KeyQ+: il turismo del cibo per riscoprire i sapori e la cultura del territorio

Cividale del Friuli (Ud) – Ha ufficialmente preso il via il progetto europeo KeyQ+: Culture and tourism as keys for quality cross border development of Italy and Croatia finanziato dall’Europa sul Bando Standard + del programma Italia-Croazia.

Capofila è AZRRI – Agency for Rural Development of Istria ltd. Pazin – Croazia. Tra i partner, tre realtà del Friuli Venezia Giulia: il comune di Cividale del Friuli, il Civiform di Cividale del Friuli e Slow Friuli Venezia Giulia; gli altri componenti della cordata sono la città di Pola, il Tržnica d.o.o.
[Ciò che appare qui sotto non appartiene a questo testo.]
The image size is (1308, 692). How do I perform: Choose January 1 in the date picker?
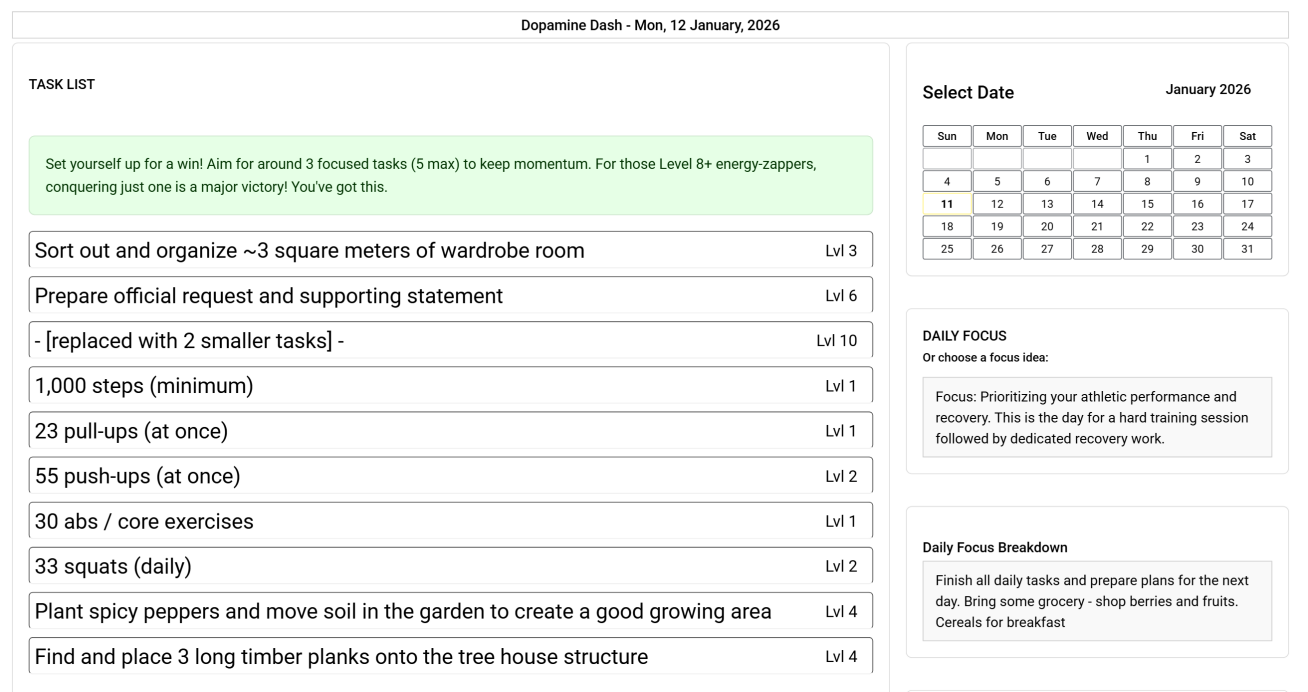point(1147,159)
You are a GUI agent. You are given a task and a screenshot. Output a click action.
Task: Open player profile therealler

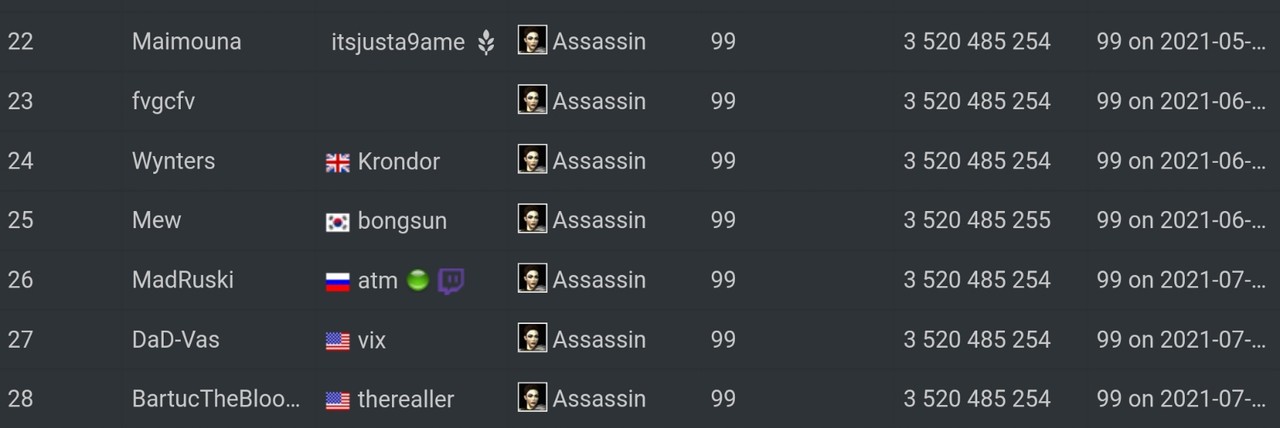click(x=406, y=400)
Pula (Mercato di Pola), la Scuola centrale di formazione di Mestre, la Turistička zajednica Grada Malog Lošinja – Agenzia turistica della città di Mali Losinj e Casa Artusi di Forlimpopoli (FC).

KeyQ+ capitalizza l’esperienza del precedente progetto Key Q, finanziato dal programma di cooperazione transfrontaliera IPA Adriatico 2007-2013 (1° bando per progetti standard) premiato a Bruxelles agli European Projects Awards IPA 2013.

L’obiettivo generale del progetto è lo sviluppo e rafforzamento di percorsi turistici alternativi intorno al tema della riscoperta dei sapori e della cultura del territorio, valorizzando i prodotti tipici e le piccole città dell’area Adriatica.

Gli obiettivi specifici, invece, sono aumentare il numero delle strutture turistiche che offrono prodotti tipici nell’area adriatica, sostenere la creazione di nuovi prodotti turistici al fine di rendere l’area adriatica più attraente, promuovere la produzione di cibo sostenibile e locale preferendo le produzioni che hanno una stretta relazione con il territorio e un basso impatto ambientale.

Le attività previste dal progetto vanno dalla ricerca al rafforzamento del capitale umano nel settore turistico, allo sviluppo dell’occupazione, alla creazione di pacchetti turistici ad hoc.

“In particolare si studieranno i prodotti tipici legati alle stagioni presenti nell’area coperta dal progetto, le ricette correlate ai prodotti tradizionali – spiega l’assessore al Turismo del Comune di Cividale del Friuli Daniela Bernardi – le cucine didattiche, i produttori locali e i siti culturali di interesse comune. Verranno organizzati anche i KeyQ+ Festivals per ogni area di progetto durante i quali tutti i cittadini potranno fare incontri di formazione sulla gastronomia locale, in periodi di bassa stagione per incentivare il turismo durante tutto l’anno”.

Il Civiform sarà invece maggiormente impegnato “in attività pratiche per professionisti del mondo della ristorazione, in scambi di esperienze formative tra i professionisti della ristorazione italiani e croati – continua il Direttore del Civiform Daniele Bacchet – e nella realizzazione di una cucina didattica”.

Il progetto prevede anche la realizzazione di sette KeyQ+ Points che rappresenteranno i punti di riferimento per i turisti interessati a prendere parte di questi itinerari.

I KeyQ+ Points sono luoghi dove il turista, oltre ad informarsi sulle opportunità culturali e gastronomiche offerte dal territorio, potrà trovare alcuni dei prodotti locali e imparare a cucinarli grazie alla presenza di apposite cucine didattiche. La dimensione esperienziale del turismo alimentare è spesso limitata agli aspetti sensoriali di degustazione di prodotti locali.

Con questo progetto “i partner hanno accettato di promuovere un ruolo più attivo per il turista che, oltre all’assistenza o alla degustazione, potrà essere invitato a imparare facendo – concludono Bernardi e Bacchet – portando poi a casa un piccolo tesoro di esperienza e conoscenza, insieme a prodotti tipici, da condividere con amici e familiari”.